Thus, it is not surprising that Islamic scripture too has its fair share of murderous advice which has been relied on by Muslims to both wage war and kill people throughout history in tandem with the followers of other religions who have quoted their own violent scripture. Buddhists too have engaged in war and murder despite not having scriptures justifying them. So it is rather sad that Islam is being singled out as being a religion that promotes violence just because some Muslims are waging war and resorting to violence against civilians presently, when the roots of violence lie elsewhere.
Yet another English literary great, Samuel Johnson, famously said that "Patriotism is the last refuge of scoundrels". While religious fervour is an age old phenomenon, patriotism is a product of the industrial revolution and the evolution of the nation state to secure local markets for capitalists from foreign competition in the seventeenth century. Since Johnson was a conservative and a proponent of capitalism, he must have been hinting like Shakespeare at the misuse of patriotism for ulterior motives and not questioning the concept itself. Thus, nationalism and patriotism like religious scriptures and secular ideologies have been used frequently to wage wars, commit genocides and in the modern world, undertake terrorism against civilians to mask the real purpose of such violence which is to make material gains of one kind or another.
Wars and violence have been a significant part and parcel of history and from the sixteenth century onwards the mainstay of colonialism and later capitalism.
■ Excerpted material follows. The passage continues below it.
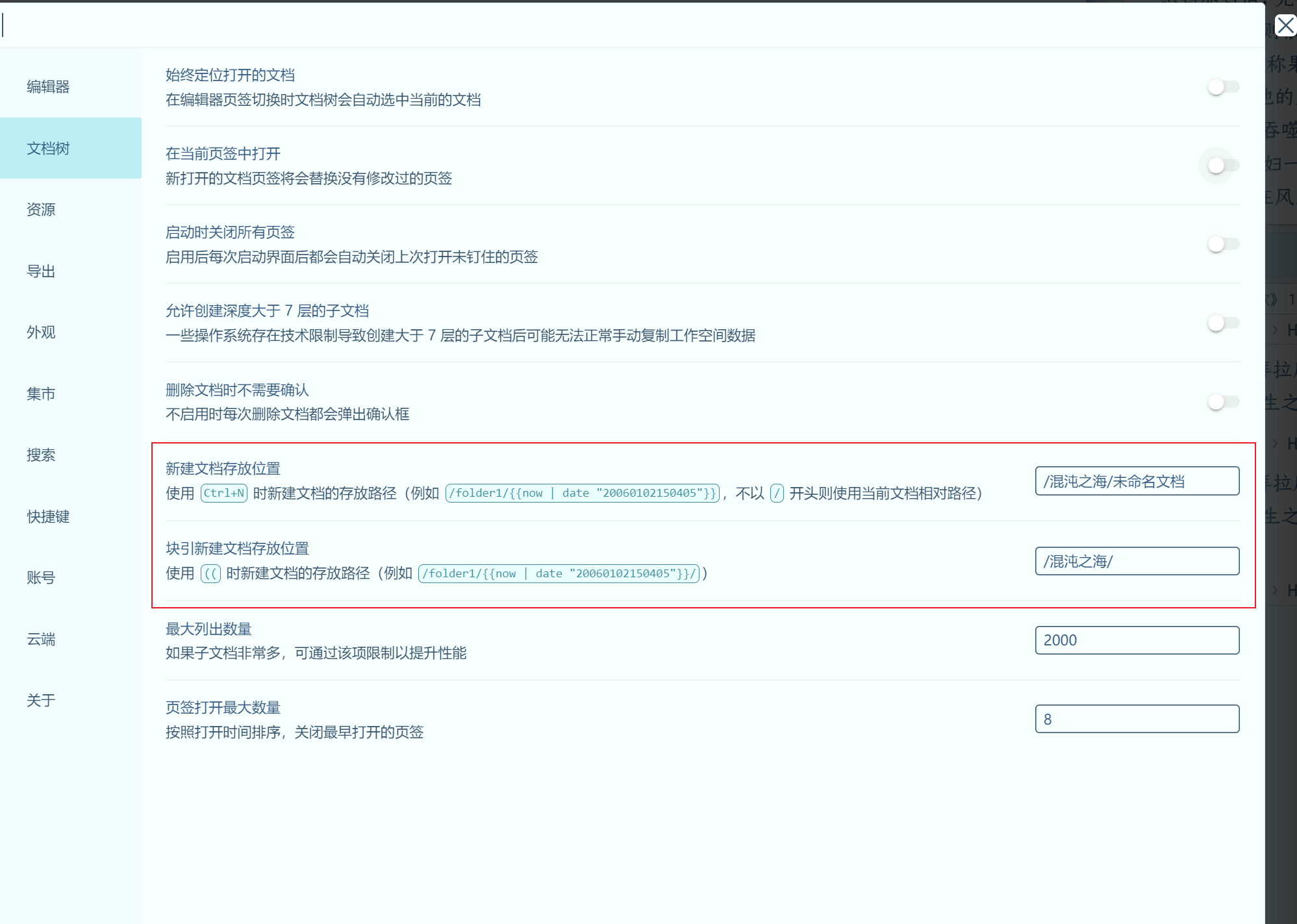Screen dimensions: 1297x924
Task: Open the 云端 cloud tab
Action: coord(41,639)
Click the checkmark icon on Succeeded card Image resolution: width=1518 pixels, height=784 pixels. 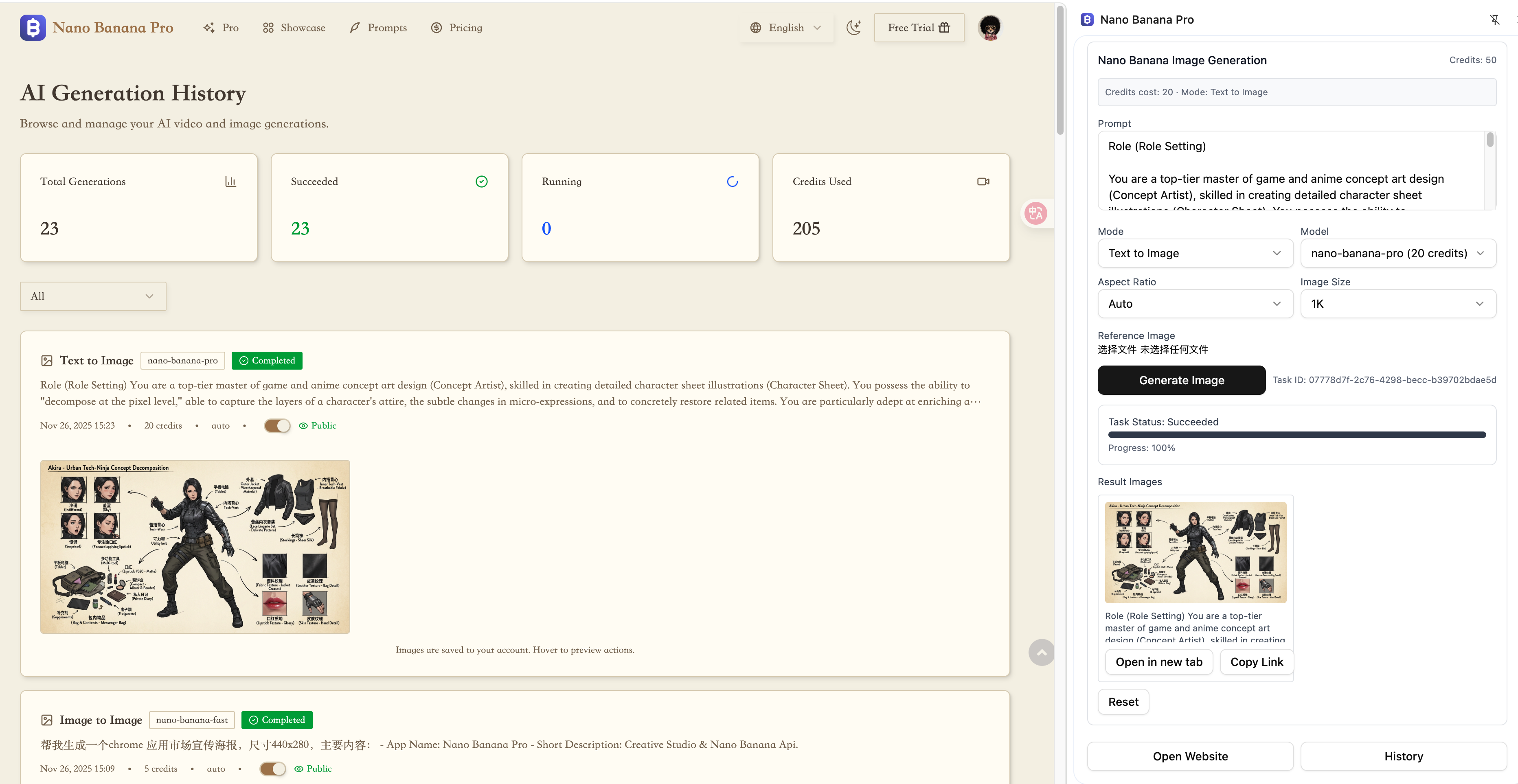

Post the World War II, the military industrial complex has been the biggest sector of the global economy and the production of arms and ammunitions and the expenditure on the armed forces and police, which are all subsidies to the rich to power their control of the economy, far exceed spending on the social sector. Indeed, widespread hunger and disease, which are a direct result of this cynical increase in the expenditure on arms and wars leading to lesser and lesser expenditure on food and health for the masses, are the biggest killers in the world today and so an even worse form of violence than wars. When there is so much State and Corporate sponsored violence, it is a little naive to expect that there will not be any non-state or rogue state violence!! As terrorists and rogue states cannot match up to the violence of the neo-imperialist states led by the USA, which incidentally has been the biggest killer of people since its inception beginning with the decimation of the indigenous people of the Americas, these bit players have resorted to violence against civilians who are a much softer target. The emergence of the financial sector as the dominant sector in the global economy has only aggravated matters further by forcing austerity on the one hand and casualisation of employment on the other on the masses and pushing some of the youth towards terrorism. Indeed terrorism is in the final analysis funded by some state agency or other so that there is ostensibly a reason for greater funding of the mainstream military and police even further!!! Its a vicious circle of spiralling violence and injustice from which there is not likely to be any let up.
Finally one can't get to the bottom of this whole business of violence without dwelling on the role of the media and academia. These too are controlled by the capitalists and are dens of scoundrels hysterically mouthing xenophobic and religiophobic balderdash that only fuels further violence. The capitalist thrust for never ending profits has made the ruling classes insane and since they control the minds of the masses through the media and academia, we are all going mad!!!
3 comments:
I do have my thoughts and concerns about academia but would like more detail on why you wrote these two sentences: "Finally one can't get to the bottom of this whole business of violence without dwelling on the role of the media and academia. These too are controlled by the capitalists and are dens of scoundrels hysterically mouthing xenophobic and religiophobic balderdash that only fuels further violence."
I was speaking about the academia generally and not about individual academics. The rhetoric of nationalism and religious sectarianism is quite strong in academia apart from its general support for the overall violence of the currently dominant development and governance model. Saner voices are rarely heard even if they dare to speak out. Even institutes like TISS and JNU have increasingly clamped down on academic freedom. At a time when there is so much livelihood uncertainty it is only the brave who will jeopardise their careers as academics to go against the establishment. So willy nilly the capitalists are able to spread their ideology and also promote xenophobia and religiophobia. The less said about the role of the media the better!!!
What with funding chokes at TISS, I understand the academic clampdown. JNU, I guess there is a sense of insecurity in the campus?
I remember working in a Hindu Right University where HOD was a Leftist but he kept his anger to closed door meeting with select individuals in his office. He survived there for almost 8 years. I quit in 4 months. He had a family to take care of.